What of the war years? Hitler visited in 1930, thought the show the “origin of the German tradition,” and particularly identified with Pontius Pilate, who was “racially and intellectually superior” and “appears like a rock in the midst of the Jewish dregs and crowds.” The Passion Committee in the Thirties and Forties were all loyal Nazis, insisting the Gospel story be “kept clean” and protected from “foreign elements,” as if they were unaware everything had been written originally in Hebrew. Today, the Passion Play presents a very different Jesus, one who is, according to Stückl, someone who “turns up with a bunch of poor people who really don’t fit in,” a “woke” hippie with his outcasts, the prostitutes and cripples, an antihero who “deliberately irritates,” intent on provoking revolution and turmoil. For Hitler, no doubt, he’d have been less of a climate-change activist, more of a Wagnerian superman, blond and indestructible.
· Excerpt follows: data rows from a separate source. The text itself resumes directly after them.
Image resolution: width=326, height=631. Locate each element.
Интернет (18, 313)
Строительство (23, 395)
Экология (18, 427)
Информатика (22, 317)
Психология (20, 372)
In 2022, Jesus doesn’t ascend to heaven. After a graphic and gruesome crucifixion sequence, he is carried off by the wailing womenfolk. I more or less had to be carried to the adjacent Hotel Alte Post, where in short order I spent 103 euros on emergency food and drink, particularly Marillenschnaps. The waitress was a gigantic Heidi with plaits. The man running the hotel turned out to be Pontius Pilate. A tourist asked if I’d been in the show, “possibly as Lazarus, you mean?” I said, as I was by now pale and wan. My journey home the next morning was again protracted. Though Hitler went twice, I shan’t, even though Oberammergau is a pretty place, doing a brisk trade in Christmas ornaments in June. Down the road is the Chitty Chitty Bang Bang castle, Neuschwanstein. I’d like to see that.